Bulgarian Communist Party
Българска Комунистическа Партия Bâlgarska Komunisticheska Partiya |
|
---|---|
First leader | Dimitar Blagoev |
Last leader | Alexander Lilov |
Founded | 1919 |
Dissolved | 3 April 1990 |
Split from | Bulgarian Workers' Social Democratic Party |
Succeeded by | Bulgarian Socialist Party |
Headquarters | Sofia |
Newspaper | Rabotnichesko Delo |
Youth wing | Workers Youth League |
Armed wing | Military organisation of BCP |
Ideology |
Communism Marxism–Leninism |
European affiliation | Balkan Communist Federation (1921–1939) |
International affiliation | Comintern (1919–1943), Cominform (1948–1956) |
Colours | Red, White |
Anthem | The Internationale |
The Bulgarian Communist Party (BCP) (Българска Комунистическа Партия, Bâlgarska Komunisticheska Partiya; БКП, BKP) was the Communist and Marxist-Leninist ruling party of the People's Republic of Bulgaria from 1946 until 1989 when the country ceased to be a communist state. The Bulgarian Communist Party had dominated the Fatherland Front coalition that took power in 1944, late in World War II, after it led a coup against Bulgaria's tsarist regime in conjunction with the Red Army's crossing the border. It controlled its armed forces, the Bulgarian People's Army.
The party was organized on the basis of democratic centralism a principle introduced by Marxist scholar Vladimir Lenin which entails democratic and open discussion on policy on the condition of unity in upholding the agreed upon policies. The highest body of the BCP was the Party Congress, convened every fifth year. When the Party Congress was not in session, the Central Committee was the highest body, but since the body meets normally only once a year, most duties and responsibilities are vested in the Politburo and its Standing Committee. The party's leader has held the offices of General Secretary.
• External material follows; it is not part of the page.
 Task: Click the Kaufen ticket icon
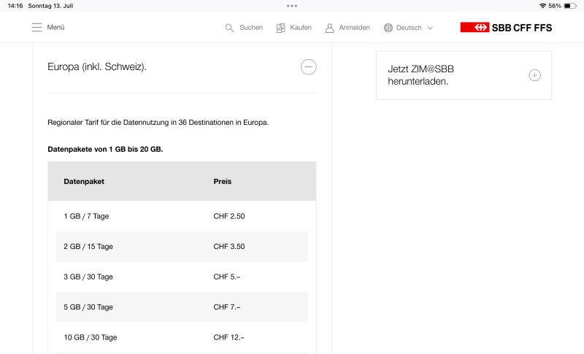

BCP was committed to Marxism-Leninism, an ideology consisted of the writings of the German philosopher Karl Marx and Lenin that was introduced in 1929 by Joseph Stalin in which the industries in Bulgaria were nationalized and a planned economy was implemented. In the 1960s, the BCP announced some economic reforms, which allowed the free sale of production that exceeded planned amounts. After Soviet leader Mikhail Gorbachev took power in 1985, the BCP underwent political and economic liberalization which promptly liquidated the party and abolished the Bulgarian communist state completely.